CK Architects was contracted to design a tree house to accompany a kitchen remodel in a 1970s Guilford home. While the use was mainly intended for the client's son, it was designed as a space where the family could spend time outdoors.
"It sits on a high rock outcropping and has a third-story observatory for viewing stars," Campaigne says of the structure that is waterproofed and has power and a zipline. "It's just off the woods of their main property and it's a fun space for the family."
Those who love the outdoors but aren't quite ready for a treehouse can bring the same vibe into their home, too. Mark Simon of Centerbrook Architects in Centerbrook has used different design elements to not only give homes a natural look, but to give homeowners an overall sensory experience.
"People think a lot of glass will give the indoors an outdoor feel and that's true to an extent, but it's about getting the views, feeling the breezes, smelling the outside, and hearing the outside," says Simon. "All of your senses tell you you're living outside, and that really gives you the feeling of indoor-outdoor – it's more than just visual impressions."
Simon has worked on several projects that have incorporated these elements into the design. Inspired by the great camps of the Adirondack – his great grandfather owned one – Simon used wood in many different ways while designing a marsh-side lodge.
"We used a lot of natural stick-work, lined one room with birch bark, made handrails out of twigs and apple stumps – everything was an old idea reborn," says Simon. "I don't think there's any place like it on earth. We were careful to keep as much forest around the place as we could as we built, so through those gigantic windows you get views through the pines, connecting the inside and outside. The spirit of the woods comes in, and the spirit of the house goes out."
Simon notes that elements like a gothic style ceiling of branches, natural woods, and stone fireplaces and walls give the inside of the home a feeling of nature.
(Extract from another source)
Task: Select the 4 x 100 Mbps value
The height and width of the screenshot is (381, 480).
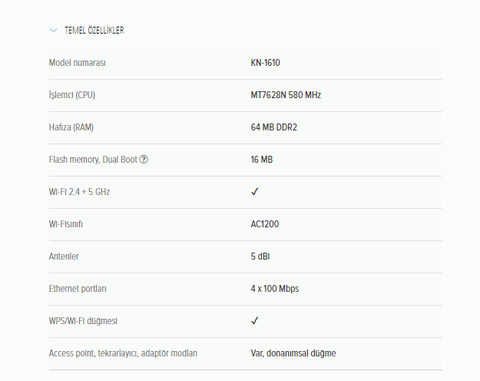Action: [x=275, y=289]
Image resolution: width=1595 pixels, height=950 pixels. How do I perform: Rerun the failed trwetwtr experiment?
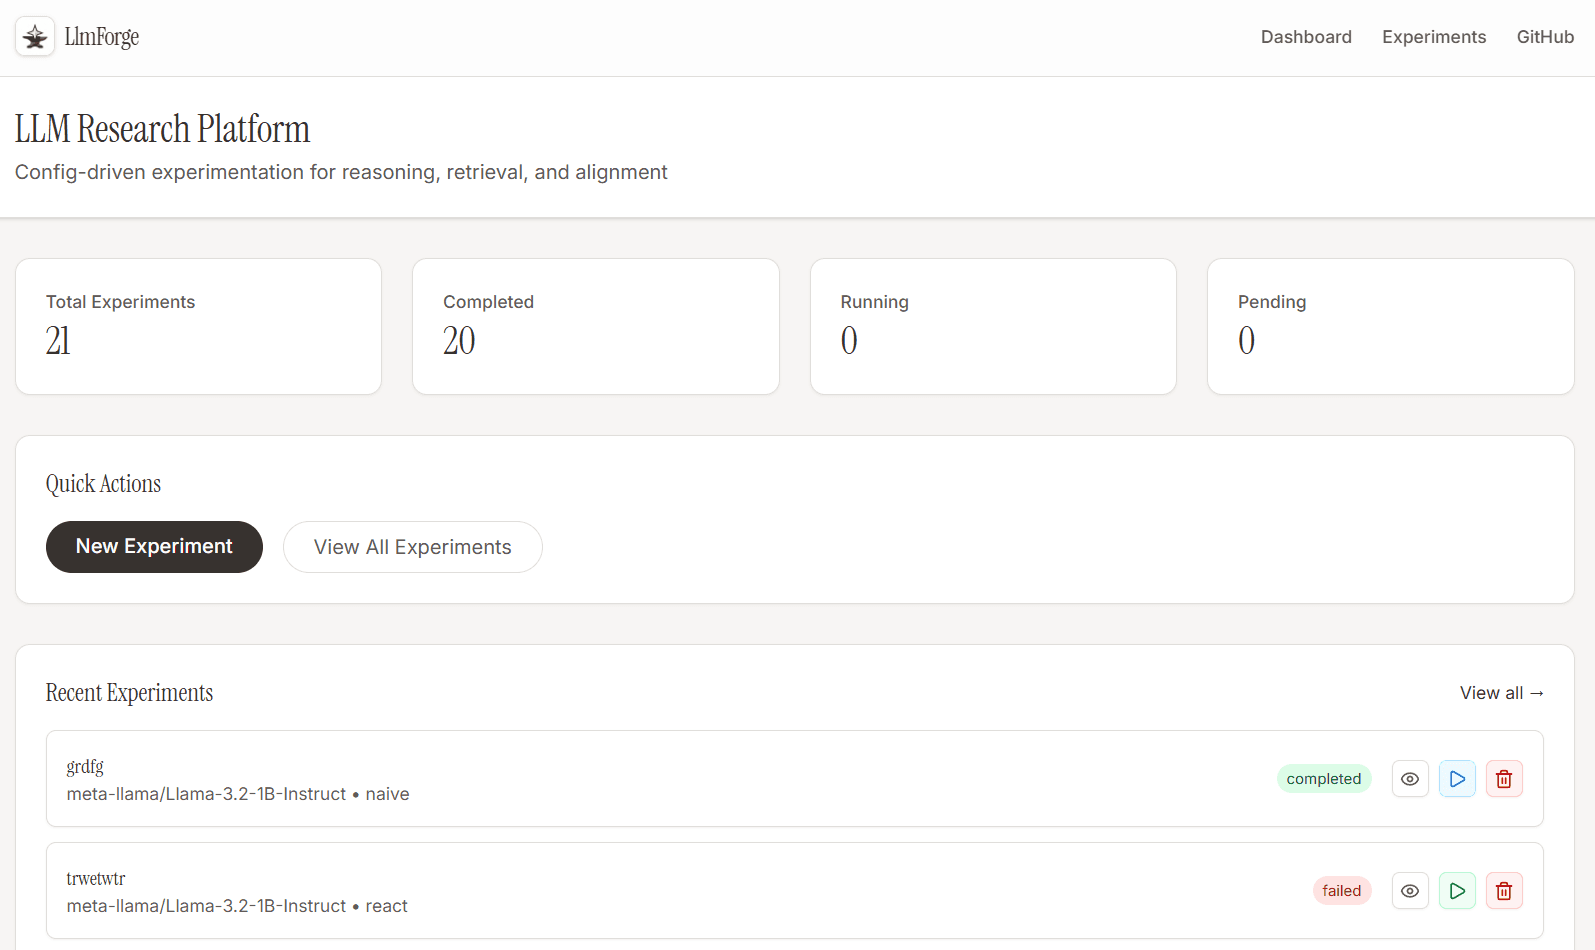[1457, 891]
Other ways to get closer to nature without building a home in the trees include expanding your living space with an outdoor deck, which can reach out closer to trees and foliage, or joining the tiny house movement.
"Because there is no foundation, a tiny house can be positioned in a way that it's within two feet of big old pines so that's an opportunity that's pretty special," says Campaigne. "A tiny house is something mobile that doesn't disturb the environment."
The location is also an important factor. When choosing a property, Campaigne stresses that it's important to consider the sightlines. Advancements in technology have allowed the use of larger panes of glass for more expansive views and Campaigne also recommends higher ceilings to allow more of the view.
"When designing, sighting is the very first part of the exercise," says Campaigne. "If you're designing to bring the outside in, you want to be sure that you like the outside view at all times of the year."